Events on other platforms like WhatsApp proved helpful because of the WhatsApp data deals but it did not provide the same functionality as Zoom, Microsoft teams, Google hangouts or Institutional education tutorial platforms. Be that as it may, while we all adjusted and students received assistance and support from institutions, family, friends and neighbours, we all also had to deal with the rising number of Covid-19 infections and Covid-19 related deaths, grievous Gender Based Violence cases and other senseless murders. The nation needed something to lift the heaviness after each news broadcast so Nestle chose to do a 20 to 30 second positive blurb after the 8pm news. It did bring a smile, an “Ooo” and an “Ahh” to some.
Around the world many colleges and universities hosted mental health workshops, conferences, webinars or virtual round table discussions for students and staff about coping during lockdown or the effects Covid-19 had on students and its impact on the remote teaching environment.
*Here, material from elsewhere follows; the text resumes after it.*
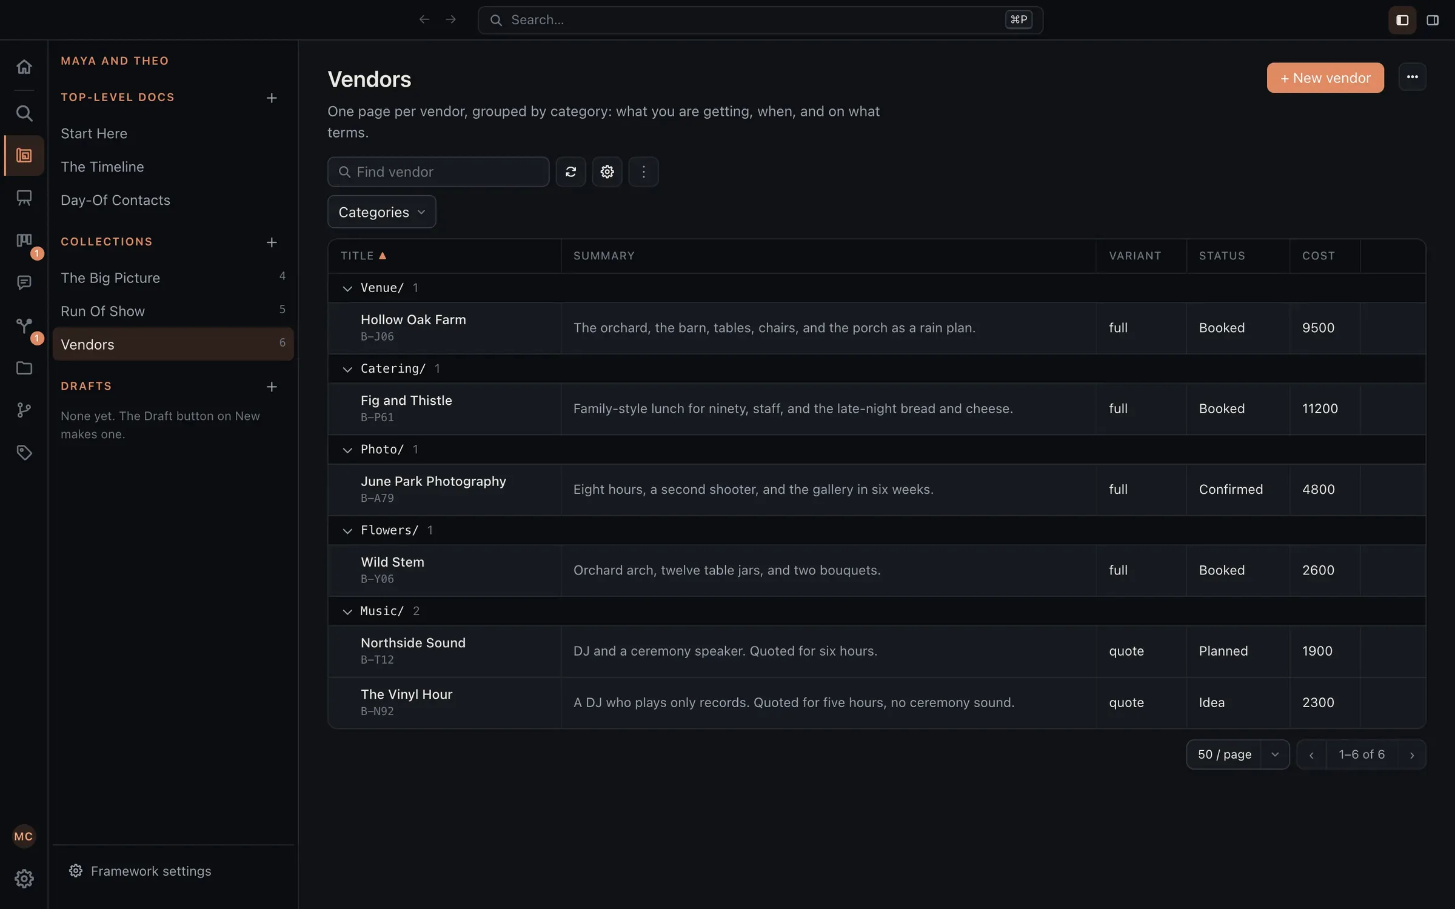Click the refresh vendors list icon
The height and width of the screenshot is (909, 1455).
pos(570,172)
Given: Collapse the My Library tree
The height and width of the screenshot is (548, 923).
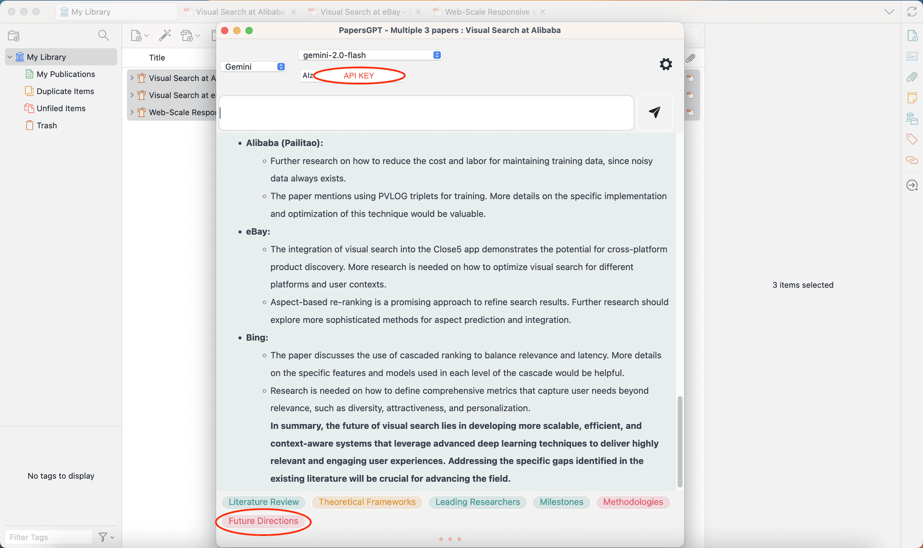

In order to still continue with the planned events of the year tertiary institutions hosting big events like Orientation for new students and Graduation for exiting students were forced to resort to virtual platforms.
While hosting these big events was a first for many, there are several virtual event success stories from institutions and then there are also some events that transpired through trial and error.
Not all institutions hosted virtual graduations or events, but with the rise of the second wave in South Africa and the announcement from the president on the 14th December, 2020, some institutions still planning to host in-person graduation ceremonies cancelled these events.
In 2020 many tertiary institutions cancelled, postponed or moved events to a virtual platform. Now, in 2021 with the second wave of the pandemic swooping through some of our provinces, the reality is that events and gatherings may need to be cancelled, postponed or hosted virtually again. Are we prepared this time? Well, we should be, especially since we had a practice run in 2020.
With all the uncertainty and pandemonium in 2020, planning virtual events was not easy. Despite this Cornerstone Institute managed to host virtual Critical Dialogues throughout the year, offer virtual orientation for new students who registered in July, hosted a virtual 50th Celebration Concert in November and a virtual Graduation ceremony in December.
Despite the unknown and uncertainties for 2021 Cornerstone Institute has resorted to planning none-the-less and with each plan to have a plan V. Yes, that was not a typo. Plan V is their Virtual Plan. In order to welcome and be ready for the 2021 campus students, Cornerstone planned their 2021 campus orientation with a virtual orientation as a back-up should the situation in the country call for it.
There are many moving parts to planning in this way and it is not easy, yet it is important for us to know that during this time of unprecedented uncertainty, all new students can be certain about one thing, they will know that they will be adequately equipped to start the first class of their academic journey with Cornerstone in February.